In First Morris Bank v. Commercial Insurance Company of Newark, the Appellate Division affirmed a trial judge's finding that a bank was not entitled to insurance coverage for its remediation costs on foreclosed property. The bank foreclosed on its mortgage and subsequently purchased the subject property at a sheriff's sale in 1991. In 1992, the bank removed an underground storage tank from the property and discovered that the tank had leaked. NJDEP held the bank responsible for the contamination; thus, the bank began remedial work. The bank then sought to recover its remediation costs from its insurance carrier. The carrier disclaimed coverage on the basis that the policies, through endorsements, contained the absolute pollution exclusion, which bars coverage for costs associated with environmental contamination.

The bank argued that, under the terms of the policy endorsement, which stated that the endorsement did not apply to any site not owned, rented or occupied by the insured where the insured was performing operations other than an environmental cleanup, it was entitled to coverage because its losses arose out of its "operations" as a lender foreclosing on a mortgage lien. The Court rejected that argument, stating that the bank did own the property. Moreover, the Court found that the bank had no "operations" at the site, other than conducting an environmental cleanup at the request of NJDEP.

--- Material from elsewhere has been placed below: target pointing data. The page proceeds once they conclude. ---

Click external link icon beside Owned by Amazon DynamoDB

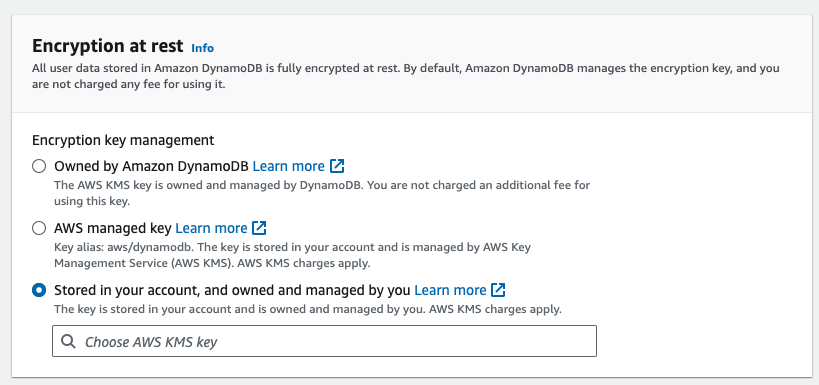click(337, 166)
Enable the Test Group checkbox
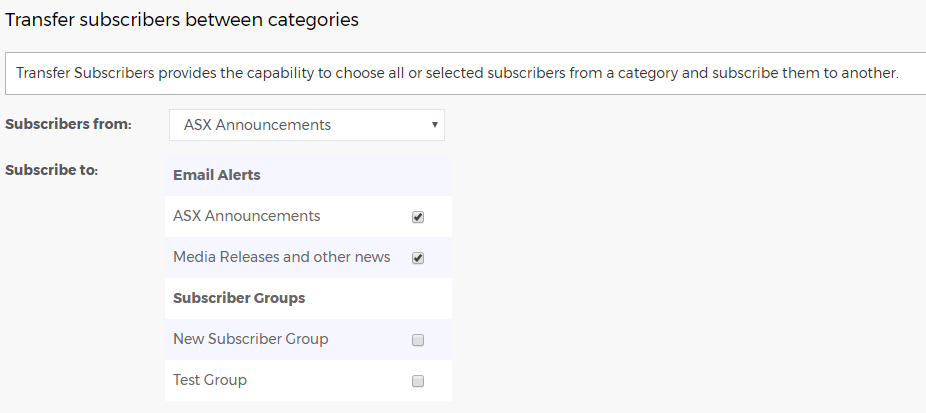 pyautogui.click(x=418, y=381)
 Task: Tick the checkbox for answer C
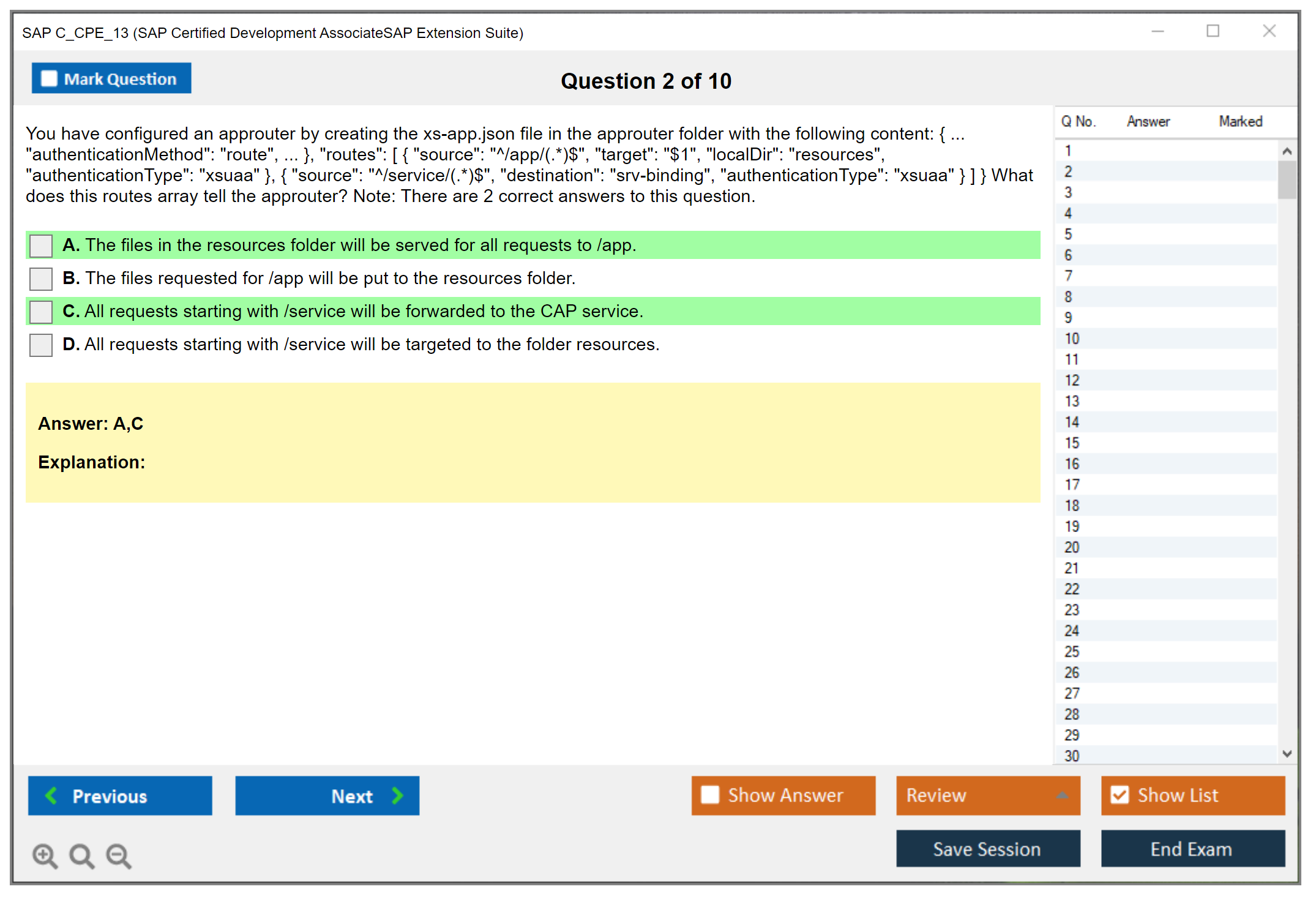(41, 312)
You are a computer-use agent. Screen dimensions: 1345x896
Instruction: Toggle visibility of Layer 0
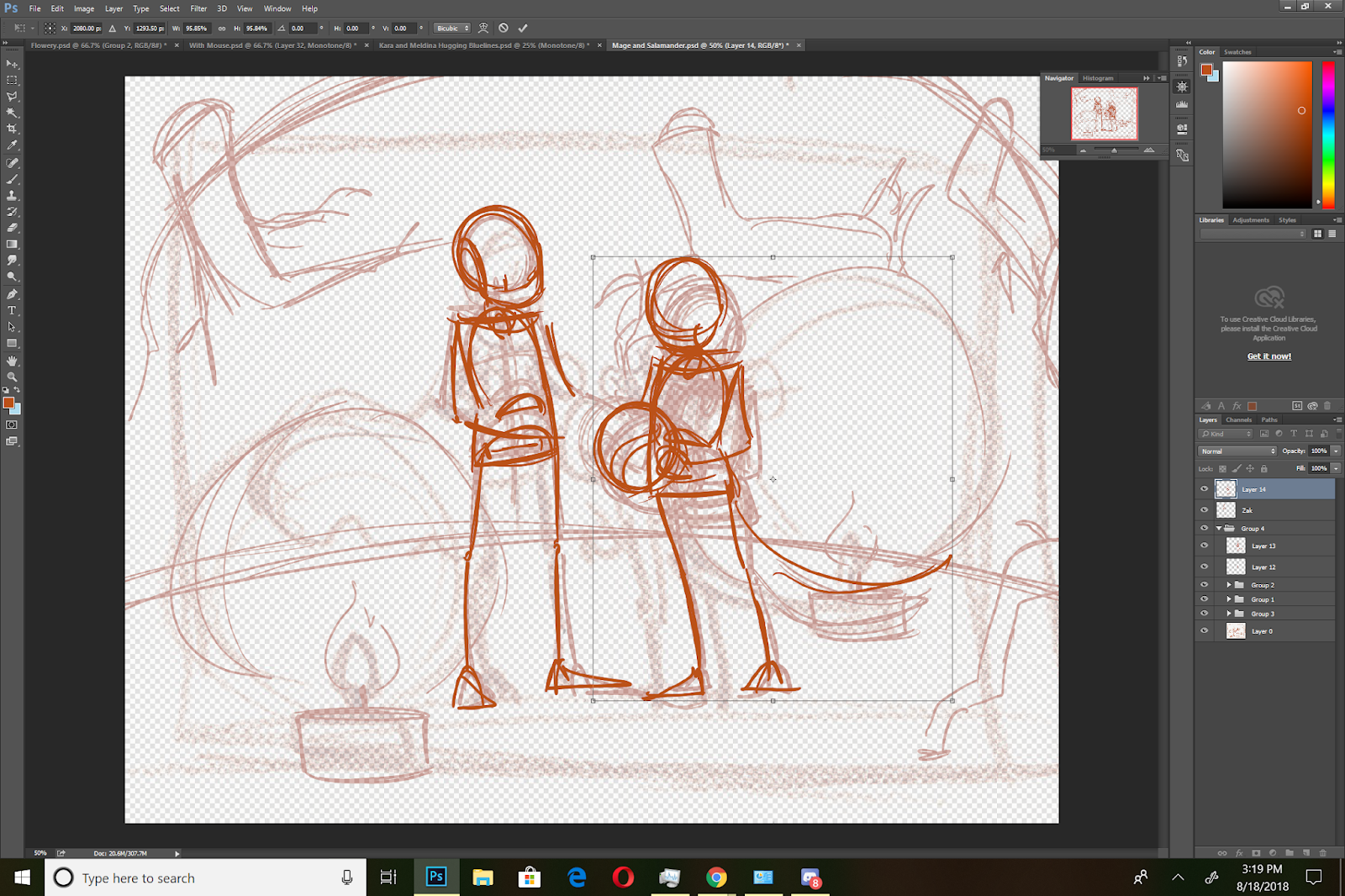1204,631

Finally, the bank argued that under New Jersey's application of the continuous trigger theory, coverage was triggered from the time the tank began to leak until it was discovered in 1991. The Court declined to consider this argument because the bank failed to produce any evidence regarding when the tank began to leak or, in addition, any evidence of earlier insurance policies. First Morris Bank v. Commercial Ins. Co. of Newark, Docket No. A-6875-97T1 (App. Div. Oct. 5, 1999).